DIRECTIONS FOR THIS TASK - Beginning at the line that contains "[Retail Displays] (174, 407)", reproduce the entries below exactly, ending with the line that contains "314-726-6016 [link] (246, 562)". Omit each picture.

╭─ RECORDS SHOWN

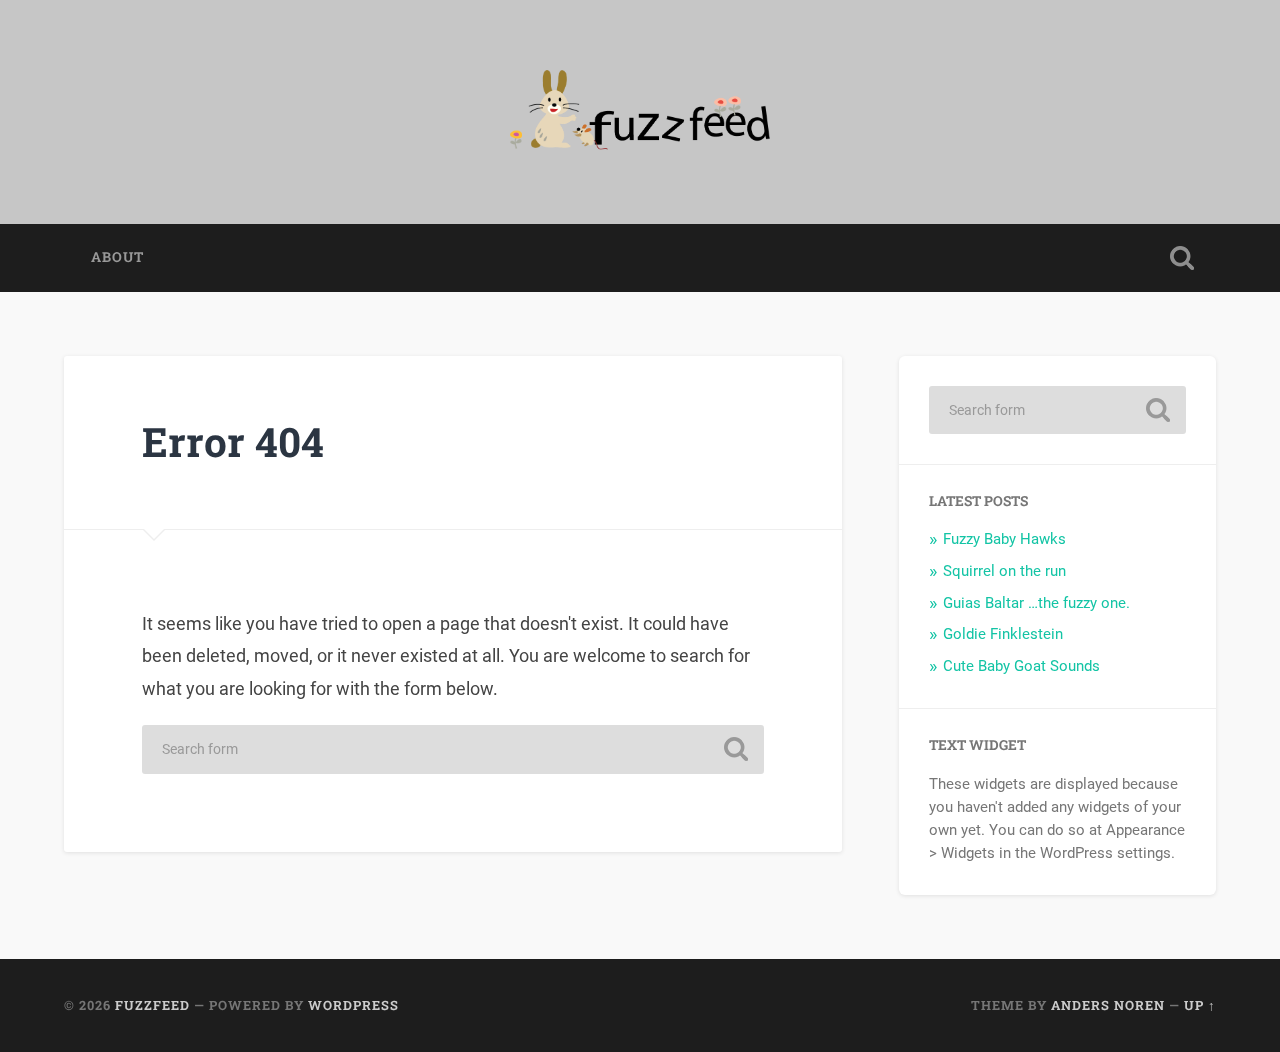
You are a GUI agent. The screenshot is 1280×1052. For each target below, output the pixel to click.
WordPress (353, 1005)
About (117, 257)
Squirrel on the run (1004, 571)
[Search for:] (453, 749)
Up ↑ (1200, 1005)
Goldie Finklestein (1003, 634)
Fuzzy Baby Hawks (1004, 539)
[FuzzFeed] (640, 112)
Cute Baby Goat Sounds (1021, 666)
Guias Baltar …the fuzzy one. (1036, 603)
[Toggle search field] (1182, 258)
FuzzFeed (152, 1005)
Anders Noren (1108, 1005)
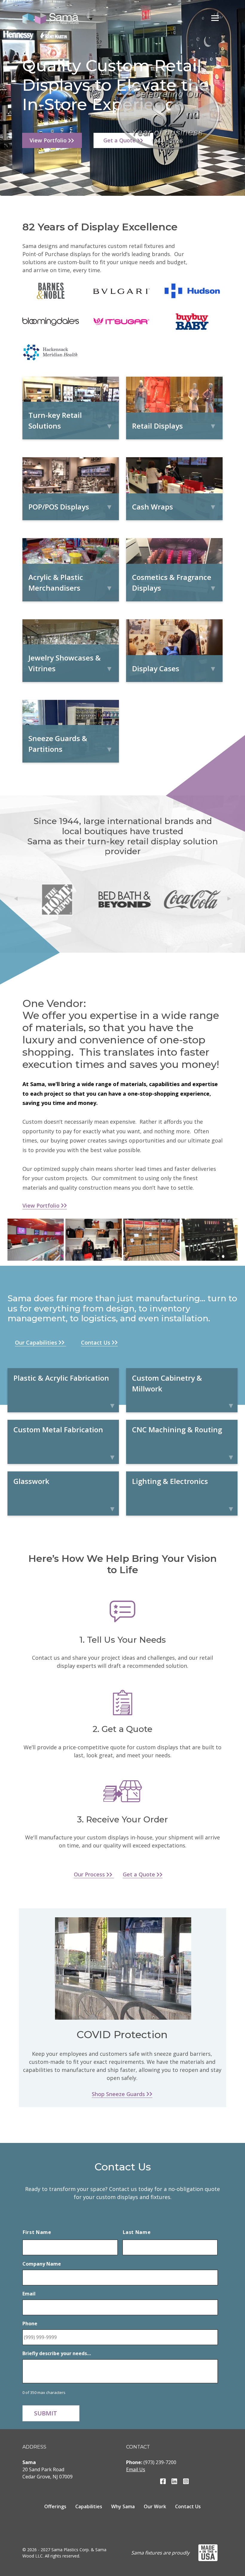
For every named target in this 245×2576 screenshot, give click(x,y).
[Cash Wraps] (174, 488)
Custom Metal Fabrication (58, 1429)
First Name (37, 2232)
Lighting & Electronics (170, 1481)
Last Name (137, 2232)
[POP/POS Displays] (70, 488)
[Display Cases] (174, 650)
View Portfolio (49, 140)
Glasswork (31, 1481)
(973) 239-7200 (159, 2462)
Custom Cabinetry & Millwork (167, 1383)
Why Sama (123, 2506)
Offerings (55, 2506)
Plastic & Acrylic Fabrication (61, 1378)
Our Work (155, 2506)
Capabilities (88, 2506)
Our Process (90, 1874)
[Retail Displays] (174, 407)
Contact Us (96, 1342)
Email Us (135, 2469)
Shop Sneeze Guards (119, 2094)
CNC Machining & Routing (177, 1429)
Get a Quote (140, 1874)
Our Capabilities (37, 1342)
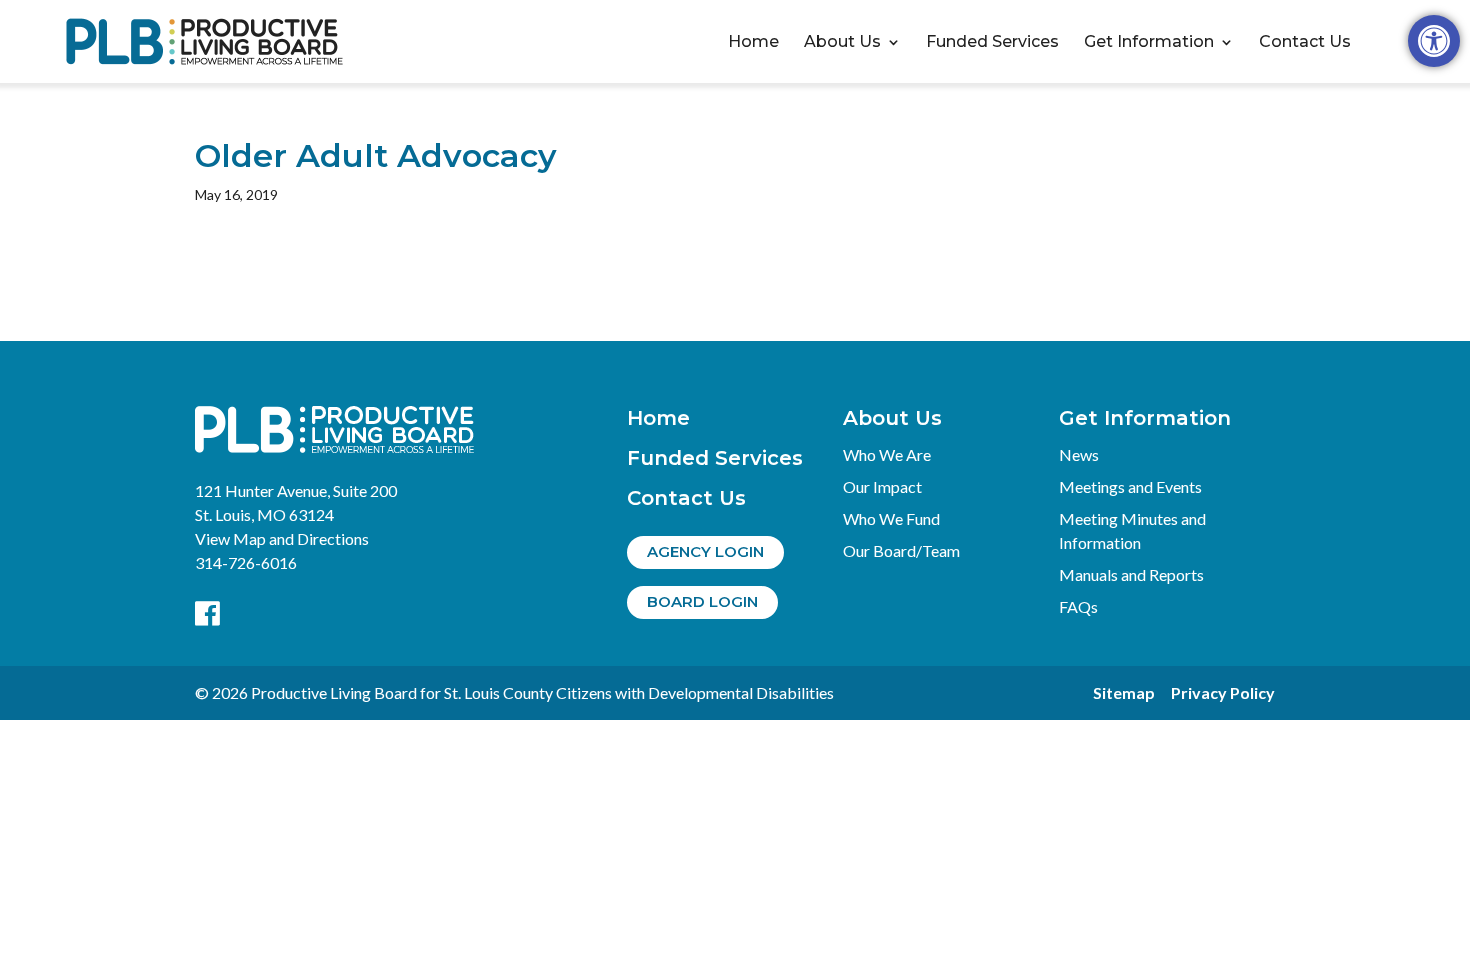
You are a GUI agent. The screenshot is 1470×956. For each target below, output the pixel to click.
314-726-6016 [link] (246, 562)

╰─
╭─ RECORDS SHOWN

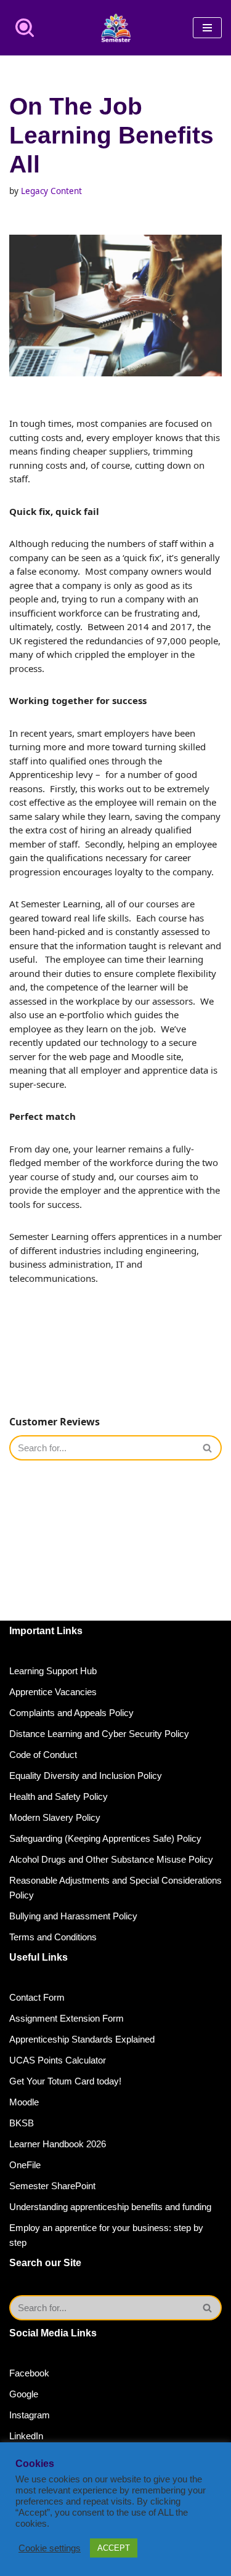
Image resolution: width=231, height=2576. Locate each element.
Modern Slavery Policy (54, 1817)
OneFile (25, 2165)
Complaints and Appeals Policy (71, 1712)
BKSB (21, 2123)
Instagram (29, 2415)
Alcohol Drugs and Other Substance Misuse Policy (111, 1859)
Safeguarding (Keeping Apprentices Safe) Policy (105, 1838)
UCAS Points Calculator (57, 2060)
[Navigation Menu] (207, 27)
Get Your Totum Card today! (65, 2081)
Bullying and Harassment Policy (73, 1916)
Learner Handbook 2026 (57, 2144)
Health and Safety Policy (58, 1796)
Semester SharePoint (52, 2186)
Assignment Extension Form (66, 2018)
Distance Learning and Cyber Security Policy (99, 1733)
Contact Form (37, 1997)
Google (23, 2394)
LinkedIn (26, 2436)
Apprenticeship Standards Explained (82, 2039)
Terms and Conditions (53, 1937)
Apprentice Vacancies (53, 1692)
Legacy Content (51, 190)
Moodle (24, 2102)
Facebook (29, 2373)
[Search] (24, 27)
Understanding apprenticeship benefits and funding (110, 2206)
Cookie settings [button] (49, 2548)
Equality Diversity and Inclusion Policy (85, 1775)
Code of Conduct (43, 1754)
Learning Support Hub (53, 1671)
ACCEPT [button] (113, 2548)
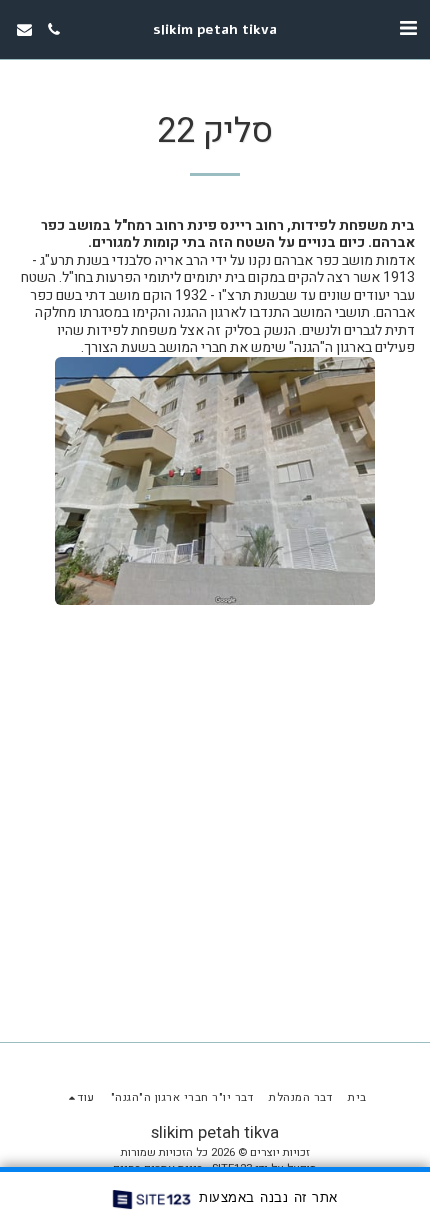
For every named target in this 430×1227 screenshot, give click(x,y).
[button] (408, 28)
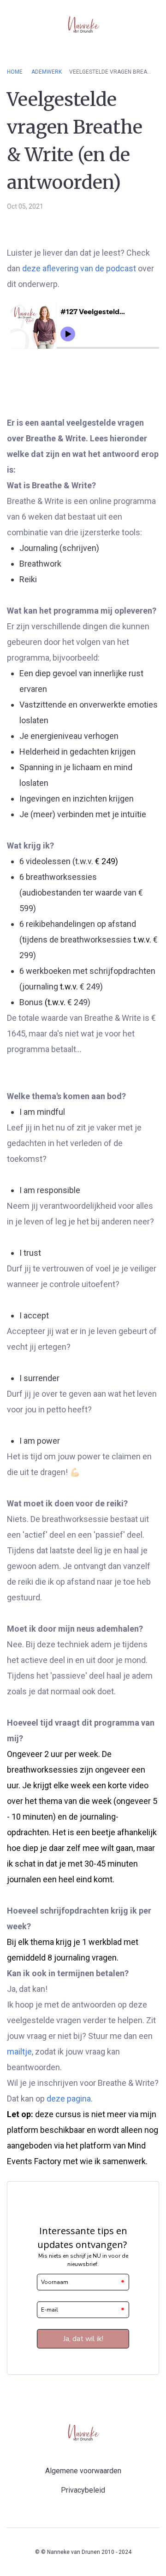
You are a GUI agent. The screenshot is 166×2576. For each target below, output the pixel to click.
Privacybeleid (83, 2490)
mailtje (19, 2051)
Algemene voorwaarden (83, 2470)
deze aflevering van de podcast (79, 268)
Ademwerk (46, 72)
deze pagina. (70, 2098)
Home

╰─

OUTPUT OF THE EXERCISE -
[Retail Displays] (174, 407)
Contact Us (96, 1342)
Email Us (135, 2469)
Shop Sneeze Guards (119, 2094)
CNC Machining & Routing (177, 1429)
Get a Quote (140, 1874)
Our Capabilities (37, 1342)
You are a GUI agent. The screenshot is 1470×956. For each target below, output the pixel to click.
314-726-6016 [link] (246, 562)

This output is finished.